Rarely Asked Questions: Jen Brister

Interview: Rarely Asked Questions – Jen Brister

Specsavers recently launched the first ever comedy club in London to normalise eye symptoms in the over 40s. The show took place at the 'At Arms Length' club at Up The Creek in Greenwich and comedian/writer Jen Brister headlined.

The evening raised awareness of presbyopia, a common eye condition that 83% of Londoners over forty have. Presbyopia is the gradual loss of your eyes’ ability to focus on nearby objects and is a natural part of ageing. There are a number of tell-tale signs, often first detected by our loved ones, that could be a direct symptom of presbyopia. Research carried out by Specsavers on these common symptoms, found that nearly half (47%) of over 35s have to hold objects at arm’s length in order to read the text clearly. Other common signs include having difficulty reading small print, squinting to bring objects into focus, having eye strain or headaches after reading or doing close work or needing brighter lighting when reading.

The audience at the At Arms Length club was able to enjoy nods to presbyopia, including 'squinting fries' and 'Eye PA' ale while Jen performed material about the condition as well as her sharp observations on life and motherhood.

To book an eye test today, head to your local store or visit the Specsavers website www.specsavers.co.uk

Read an eye-opening interview with Jen Brister below.


What is the last thing you do before you go onstage?

A wee 


What irritates you?

Chewing gum, litter, entitlement.


What is the most dangerous thing you have ever done?

I did a tandem skydive when I was in my 20s. I thought it would be fun, it wasn't really. I was falling so fast I couldn't think, breathe or see. I have no idea why people enjoy it.


What is the most stupid thing you have ever done?
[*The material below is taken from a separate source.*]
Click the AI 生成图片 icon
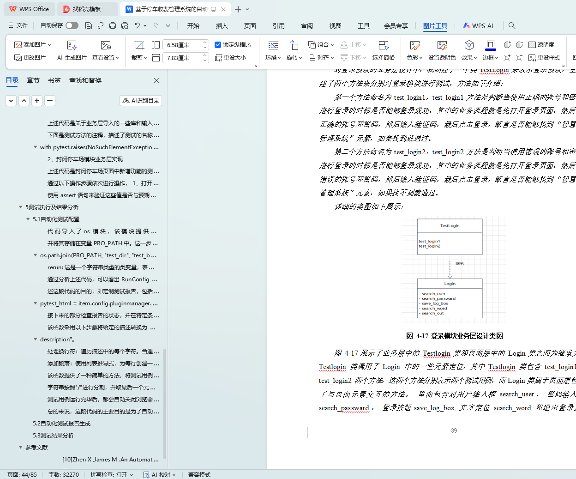 point(72,45)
I did a tandem skydive once... 


What has surprised you the most during your career in comedy?

How surprised people are when a woman makes them laugh. 


What do your children  think of your job?

My children know I'm a comedian but I don't think they have an idea what that entails. They like to tell their friends that I'm funny, but none of them have ever found anything I've said vaguely amusing. Just a lot of quizzical stares and wide eyed blinking.


What’s the worst thing about being a comedian?

Avanti trains and the M25


I think you are very good at what you do (that’s why I’m asking these questions). What do you think of you?

I think I could be a lot better. 


How much do you earn and how much would you like to earn?

I worked for nearly 20 years before I made anything close to decent money. So now I'm very grateful to be able to make a living. I think that's enough.

How important is luck in terms of career success – have you had lucky breaks?

I read that as lucky breasts.... anyway, yes you need luck and I've had breaks,  but more than that you need friends in the business who believe you and are willing to vouch for you. Sometimes it doesn't matter how good you are, people need convincing.  


Who is your favourite person ever and why – not including family or friends or other comedians?

Who is my favourite person that I have never met and no connection with? It has to be Annie Lennox, she seems very cool.


Do you keep your drawers tidy and if not why not? (please think long and hard about this question, it's to settle an argument with my girlfriend. The future of our relationship could depend on your response).

I do not, I am very much a 'stuff it in there' and forget about it. My partner is the opposite and she finds my untidiness infuriating. But I tell her this is the price she has to pay for living with a creative genius.... I hope this helps your relationship. I also hope my partner doesn't read this.